No segundo capítulo foi utilizado o método do Amostrador de Gibbs (Gibbs Sampling) para estimar os parâmetros genéticos das características IDA e ET. As estimativas foram próximas às encontradas pelo método REML. As médias das herdabilidades das distribuições a posterior foram em torno de 0,33 e 0,44, respectivamente para IDA e ET. Adicionalmente, a densidade a posteriori permite construir intervalos de confiança e/ou de alta densidade.

No terceiro capítulo foi avaliado o tamanho de leitegada utilizando um modelo unicaracterístico para a primeira ordem de parto e um modelo de repetibilidade para as demais ordens de parto, utilizando o método REML numa população de 3.211 animais.
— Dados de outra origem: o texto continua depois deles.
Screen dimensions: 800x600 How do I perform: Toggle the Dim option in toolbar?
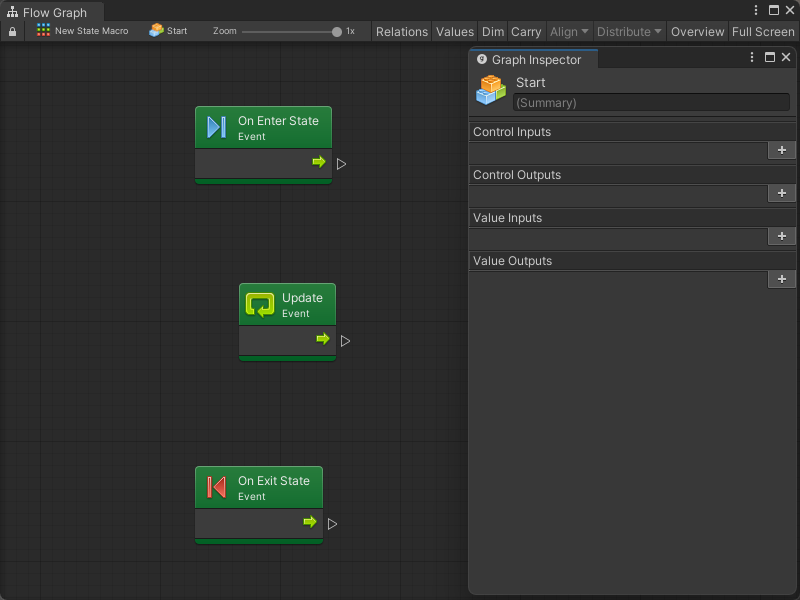point(493,31)
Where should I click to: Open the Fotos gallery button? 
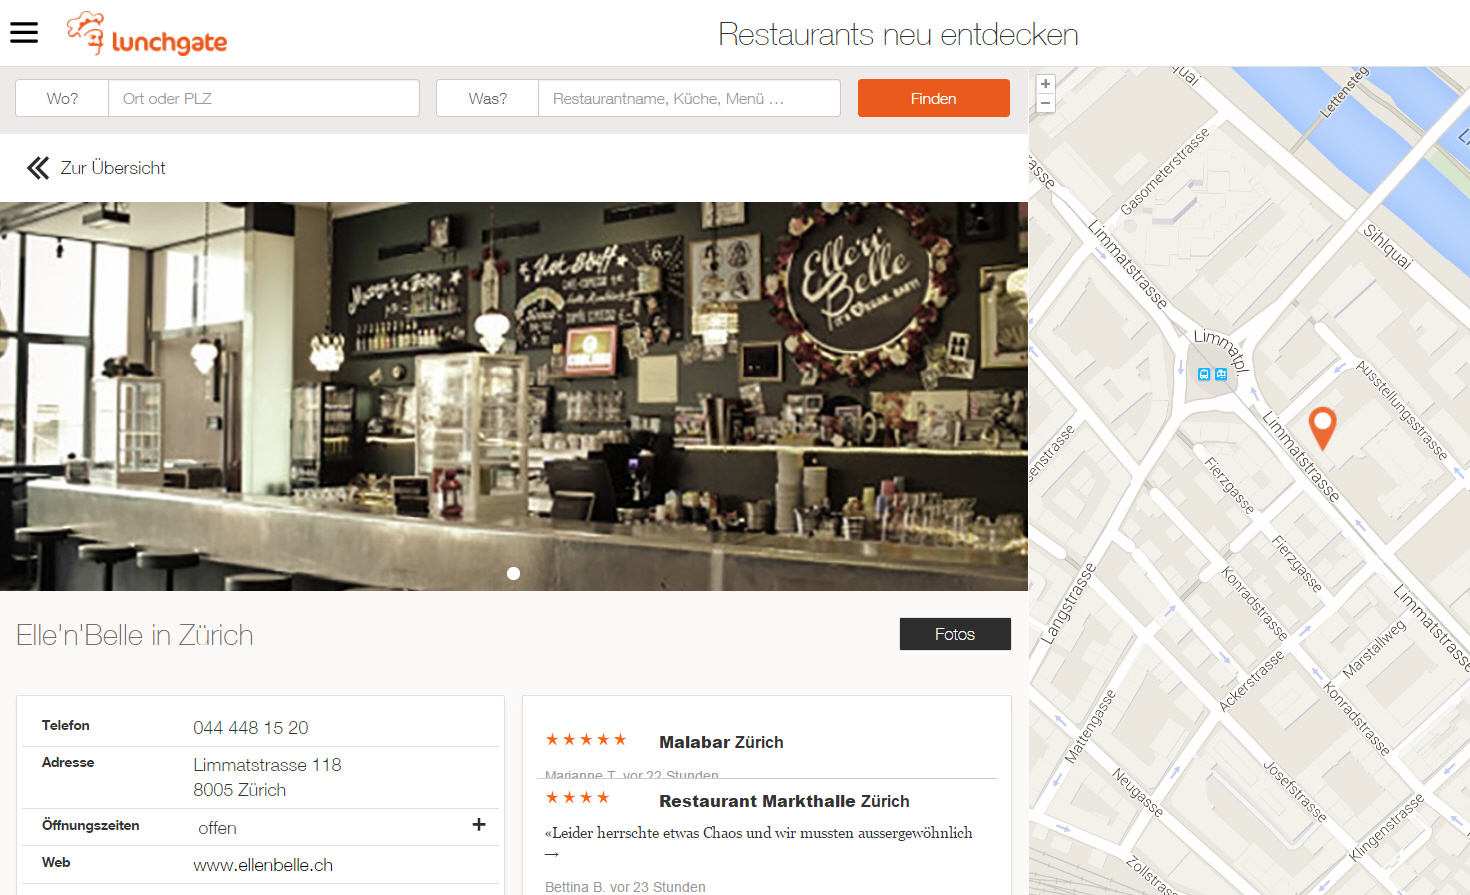pyautogui.click(x=954, y=634)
Foram observadas herdabilidades de 0,15 e 0,20, para os modelos unicaracterístico e de repetibilidade, respectivamente. As estimativas de tendências genéticas obtidas no modelo unicaracterístico e de repetibilidade apresentaram comportamento similares. Essas estimativas foram em torno de 0,02 leitões nascidos por ano; sugerindo a seleção para essa característica não foi efetiva.

 

 

 

Literatura Recomendada

 

 

BLASCO, A. The Bayesian controversy in animal breeding. J. Anim. Sci., v.79, n.8, p.2023-2046, 2001.

GIANOLA, D.; FERNANDO, R.L. Bayesian methods in animal breeding theories. J. Anim. Sci., v.63, p.217-244, 1986.

HENDERSON, C.R. Applications of Linear Models in Animal Breeding. University of Guelph, Ontario, Canada. 1984.

MEYER, K. Between algorithms: A “Short Cut” restricted maximum likelihood procedure to estimate variance components. J. Dairy Sci., v.69, n.7, p.1904-1916, 1986.

VAN TASSELL, C.P.; VAN VLECK, L.D. Multiple-trait Gibbs sampler for animal models: flexible programs for Bayesian and likelihood-based (co)variance component inference. J. Anim. Sci. v.74, p.2586-2597, 1996.